While these thoughts spun through her mind, she realized she’d been staring at him like a frightened mouse, not answering his question. What had he asked?
“Nothing. I mean, I’m not going anywhere,” she said, and then paused to try to smooth down a flutter of inexplicable panic. “Just getting back into bed. I was cold.”
“I can fix that.”
Before she could respond, he slipped his other hand behind her knee and tugged on her leg, pulling her inexorably down until she lay half atop him. With a flick of his arm, they were huddled together inside his blanket.
Her breath caught. Her body temperature skyrocketed, likely having more to do with the impressive erection against the inside of her thigh than a mere blanket. The recognition of his arousal warmed her face. Caught unawares, s
he had to will herself not to tilt her hips and press against his heat. The simmering attraction she’d felt toward him since she’d met him flared to life, and she couldn’t hide it, no matter how much she wanted to.
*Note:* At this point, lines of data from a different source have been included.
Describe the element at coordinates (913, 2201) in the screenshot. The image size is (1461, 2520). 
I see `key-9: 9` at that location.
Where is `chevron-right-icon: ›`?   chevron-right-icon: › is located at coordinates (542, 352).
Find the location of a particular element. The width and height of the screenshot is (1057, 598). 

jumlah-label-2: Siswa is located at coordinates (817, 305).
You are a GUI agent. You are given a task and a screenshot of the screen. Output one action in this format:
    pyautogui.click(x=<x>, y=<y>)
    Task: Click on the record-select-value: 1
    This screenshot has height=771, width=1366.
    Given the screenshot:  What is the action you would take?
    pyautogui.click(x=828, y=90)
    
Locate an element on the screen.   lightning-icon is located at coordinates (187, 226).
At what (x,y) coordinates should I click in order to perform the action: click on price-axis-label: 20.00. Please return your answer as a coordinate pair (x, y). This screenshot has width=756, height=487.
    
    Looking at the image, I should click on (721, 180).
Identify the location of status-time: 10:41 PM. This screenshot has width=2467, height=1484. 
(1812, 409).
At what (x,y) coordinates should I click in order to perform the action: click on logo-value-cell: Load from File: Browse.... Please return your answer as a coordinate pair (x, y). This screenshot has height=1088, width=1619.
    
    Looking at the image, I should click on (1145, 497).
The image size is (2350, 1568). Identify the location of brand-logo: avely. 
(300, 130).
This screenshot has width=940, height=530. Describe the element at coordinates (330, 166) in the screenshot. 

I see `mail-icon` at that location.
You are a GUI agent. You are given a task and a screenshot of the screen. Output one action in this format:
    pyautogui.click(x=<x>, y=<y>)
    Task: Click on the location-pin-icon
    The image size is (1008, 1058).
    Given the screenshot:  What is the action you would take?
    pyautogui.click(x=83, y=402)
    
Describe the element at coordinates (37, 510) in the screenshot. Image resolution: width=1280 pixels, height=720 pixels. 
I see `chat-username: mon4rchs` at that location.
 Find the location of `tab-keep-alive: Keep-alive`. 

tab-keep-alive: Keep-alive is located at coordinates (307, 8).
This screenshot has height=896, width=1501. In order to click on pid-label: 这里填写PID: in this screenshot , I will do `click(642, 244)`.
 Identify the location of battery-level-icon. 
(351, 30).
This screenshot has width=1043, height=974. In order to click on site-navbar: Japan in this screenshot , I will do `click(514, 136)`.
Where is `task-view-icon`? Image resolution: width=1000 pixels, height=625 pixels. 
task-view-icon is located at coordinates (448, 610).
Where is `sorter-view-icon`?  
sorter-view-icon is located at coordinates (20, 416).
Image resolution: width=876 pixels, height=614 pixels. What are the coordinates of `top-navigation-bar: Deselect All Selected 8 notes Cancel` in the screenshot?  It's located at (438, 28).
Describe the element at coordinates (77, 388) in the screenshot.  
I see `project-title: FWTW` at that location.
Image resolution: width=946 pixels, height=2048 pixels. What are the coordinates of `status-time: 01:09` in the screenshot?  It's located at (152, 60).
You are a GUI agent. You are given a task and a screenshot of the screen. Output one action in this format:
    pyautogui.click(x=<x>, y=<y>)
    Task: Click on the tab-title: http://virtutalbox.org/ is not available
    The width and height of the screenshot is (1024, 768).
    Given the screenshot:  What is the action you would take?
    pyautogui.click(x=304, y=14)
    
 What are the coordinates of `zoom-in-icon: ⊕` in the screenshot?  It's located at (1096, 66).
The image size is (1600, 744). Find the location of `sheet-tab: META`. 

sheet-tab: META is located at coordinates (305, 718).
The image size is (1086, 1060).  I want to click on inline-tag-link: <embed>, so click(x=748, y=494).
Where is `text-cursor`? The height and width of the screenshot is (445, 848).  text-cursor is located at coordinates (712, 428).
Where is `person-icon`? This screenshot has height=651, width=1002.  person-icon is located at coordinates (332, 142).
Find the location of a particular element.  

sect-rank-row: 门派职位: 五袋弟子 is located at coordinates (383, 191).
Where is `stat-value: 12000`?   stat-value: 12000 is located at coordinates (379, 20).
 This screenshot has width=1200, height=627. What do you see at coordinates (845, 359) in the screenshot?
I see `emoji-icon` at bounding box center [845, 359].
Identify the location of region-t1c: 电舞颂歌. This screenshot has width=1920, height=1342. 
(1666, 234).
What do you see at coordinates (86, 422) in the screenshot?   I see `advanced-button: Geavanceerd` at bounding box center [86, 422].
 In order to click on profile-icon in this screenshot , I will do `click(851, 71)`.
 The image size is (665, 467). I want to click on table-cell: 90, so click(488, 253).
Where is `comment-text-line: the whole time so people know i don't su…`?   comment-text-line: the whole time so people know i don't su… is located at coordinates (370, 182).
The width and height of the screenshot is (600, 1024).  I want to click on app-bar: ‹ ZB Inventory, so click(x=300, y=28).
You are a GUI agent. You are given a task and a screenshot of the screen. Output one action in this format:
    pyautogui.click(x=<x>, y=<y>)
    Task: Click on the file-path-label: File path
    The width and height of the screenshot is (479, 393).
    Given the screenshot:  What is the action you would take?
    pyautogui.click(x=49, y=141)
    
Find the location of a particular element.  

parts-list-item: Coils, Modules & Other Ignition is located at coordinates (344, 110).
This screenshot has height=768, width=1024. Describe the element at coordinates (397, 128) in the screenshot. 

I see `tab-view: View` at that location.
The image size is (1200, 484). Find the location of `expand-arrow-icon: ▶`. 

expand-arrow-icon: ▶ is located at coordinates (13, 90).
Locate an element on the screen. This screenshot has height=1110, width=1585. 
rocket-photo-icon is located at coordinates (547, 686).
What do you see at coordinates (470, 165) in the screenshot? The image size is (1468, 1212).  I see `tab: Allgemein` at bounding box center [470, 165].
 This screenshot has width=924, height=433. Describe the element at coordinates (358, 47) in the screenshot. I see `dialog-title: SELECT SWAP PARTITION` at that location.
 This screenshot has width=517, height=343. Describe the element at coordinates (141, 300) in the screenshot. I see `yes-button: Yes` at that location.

Uncertain, she met his gaze and held it. Did he realize what he was doing to her? Did he know she could feel the hardness so blatantly against her body? One look at his face told her that he did. She held her breath, unable to react, unable to do anything except let the energy sizzle through her body. Joe Dunham seemed to have that effect on her. She bit her lip. Would he make a move? She hoped and feared he would.
Brushing a strand of hair back from her face, he raised his mouth to hers. His tongue explored her mouth, insistent yet tender. The scents of the fire, the pines, and some fragrance that belonged only to Joe overwhelmed her senses. The tension in her gut eased, lulled by the feel of his mouth on hers. She basked in his kiss for untold moments.
She would have never expected such gentleness from this tousled tough guy. It soothed her frazzled nerves and allowed her to relax. She probably should have been mentally reviewing all the reasons she shouldn’t be doing this, but instead the hum of anxiety faded and she simply enjoyed him. The heat of his body slowly penetrated hers, and her shivering gradually ceased, replaced by an entirely different frisson of excitement.
Without her intending it, her hand crept around his waist, sliding under the blanket to caress his back. Even that tame gesture seemed to set him aflame. His answering groan sent fire streaking through her veins.
She—she, Ivy Smithson, introvert, scholar, and dull, dutiful daughter—had what it took to attract this beautiful, prickly, unpredictable and difficult man?
Unbelievable.
He shifted, his body covering her.
His lips left hers and began a long, slow slide down her neck. She wondered if he could feel her pulse hammering in her throat. It beat so hard, she wouldn’t be surprised if he could hear it. Lost in the delight of his mouth, she didn’t realize his hand had slipped under her shirt until his fingertips closed over the tip of her breast. Electricity streaked through her, along with a dash of panic.